State Rep. Michele Rayner-Goolsby announced her candidacy for Congress. The St. Petersburg Democrat is running to succeed U.S. Rep. Charlie Crist, who is running for Governor.
“We have to put public servants at the center of policymaking,” Rayner said. ”We have to do the will and the work of the people. So many people have lost faith in our institutions.”
Rayner-Goolsby first won election to the Florida House in 2020, when she won a Democratic primary in House District 70. But she will spend just one term in that office before setting her sites on Washington, D.C., after Crist announced he would run for Governor instead of running for another term in Congress.
“It’s not that I want another title,” Rayner-Goolsby said. “You see an opportunity to serve and you step forward to these opportunities.

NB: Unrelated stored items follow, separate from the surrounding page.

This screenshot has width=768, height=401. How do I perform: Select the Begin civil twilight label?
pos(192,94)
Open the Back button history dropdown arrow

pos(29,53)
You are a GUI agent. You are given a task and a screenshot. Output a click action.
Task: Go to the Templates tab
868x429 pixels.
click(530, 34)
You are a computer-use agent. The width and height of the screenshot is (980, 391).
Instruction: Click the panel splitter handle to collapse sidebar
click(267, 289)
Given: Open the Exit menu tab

You don’t shirk back.”
Rayner-Goolsby previously worked as a public defender and as a civil rights attorney before winning the open House legislative seat last year.
“When I started my career as a public defender, it’s a job I wanted. It’s not a job that I had to settle for,” she said. “I wanted to do the most good in my legal career.”

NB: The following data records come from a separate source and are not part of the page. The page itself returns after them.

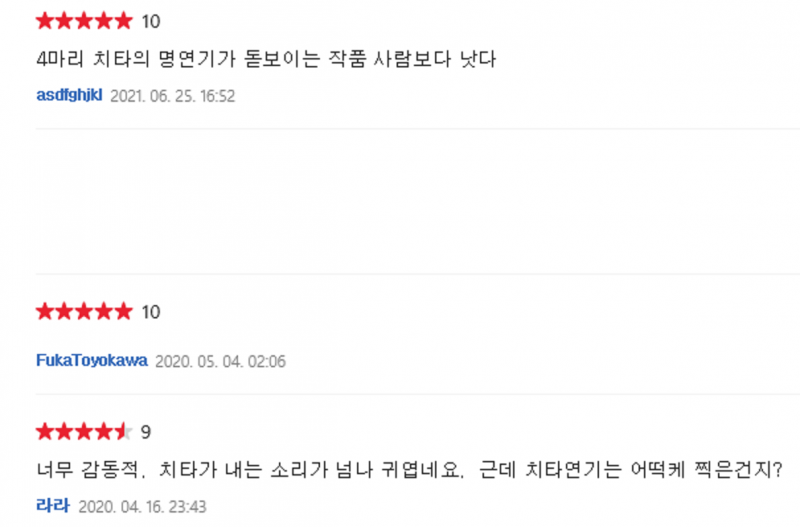
Task: Click the asdfghjkl username link
Action: coord(69,95)
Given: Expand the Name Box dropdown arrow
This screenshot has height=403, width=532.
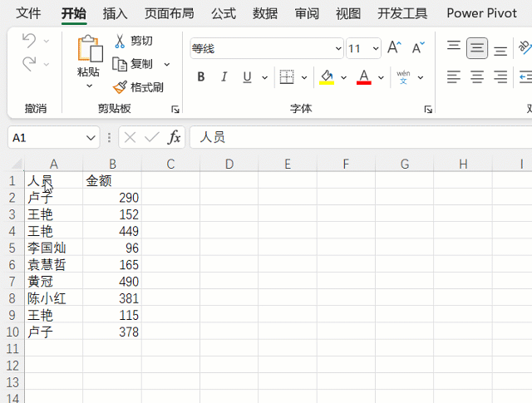Looking at the screenshot, I should pyautogui.click(x=91, y=138).
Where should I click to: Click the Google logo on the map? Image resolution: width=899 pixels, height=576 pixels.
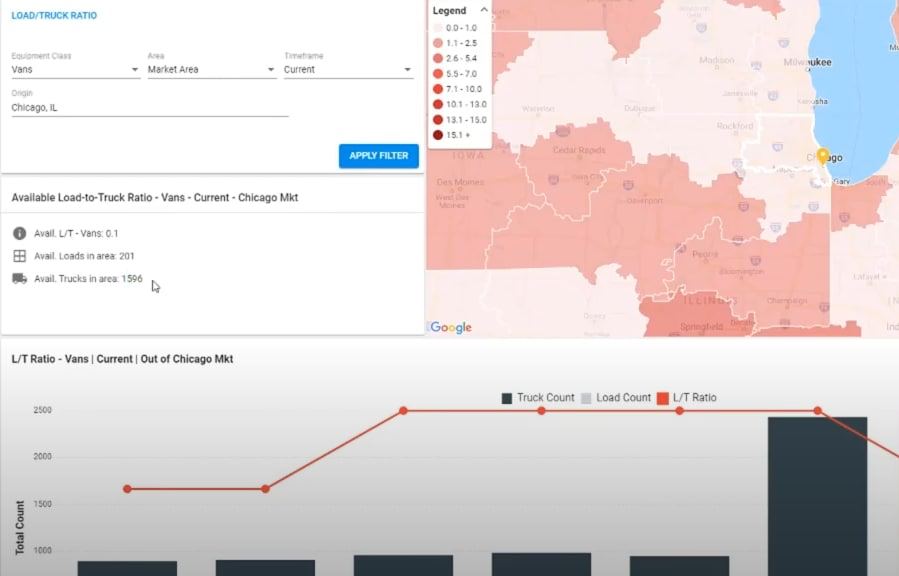[451, 327]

Right now, doing the most good means running for a seat in Congress, she said.
Should Rayner-Goolsby win, she will be the first openly LGBTQ candidate ever elected to represent Florida in Congress — or for that matter the entire South.
She believes in the year 2021, there’s a hunger among the electorate for a queer person of color to win election. She also will rely on her ties as a leader in St. Petersburg’s Black community to carry her through a difficult Democratic Primary, where she already faces state rep. Ben Diamond. Eric Lynn, a former national security adviser in former President Barack Obama’s administration, has also announced.
And winning the Primary is only half the battle. Florida’s 13th Congressional District was just rated by Cook Political Report as the most competitive district in the state, the only one in the state with an evenly divided partisan index rating between Democrats and Republicans.
Rayner-Goolsby wants to bring about a definite change in tone in Washington, D.C.
“What we’ve seen in Washington is, we’ve seen Republicans vote against the very bills and legislation that would actually improve the lives of people,” Rayner-Goolsby said. “We’ve seen Republicans vote against a legitimate President, we’ve seen Republicans vote against bills that would expand access to the ballot.”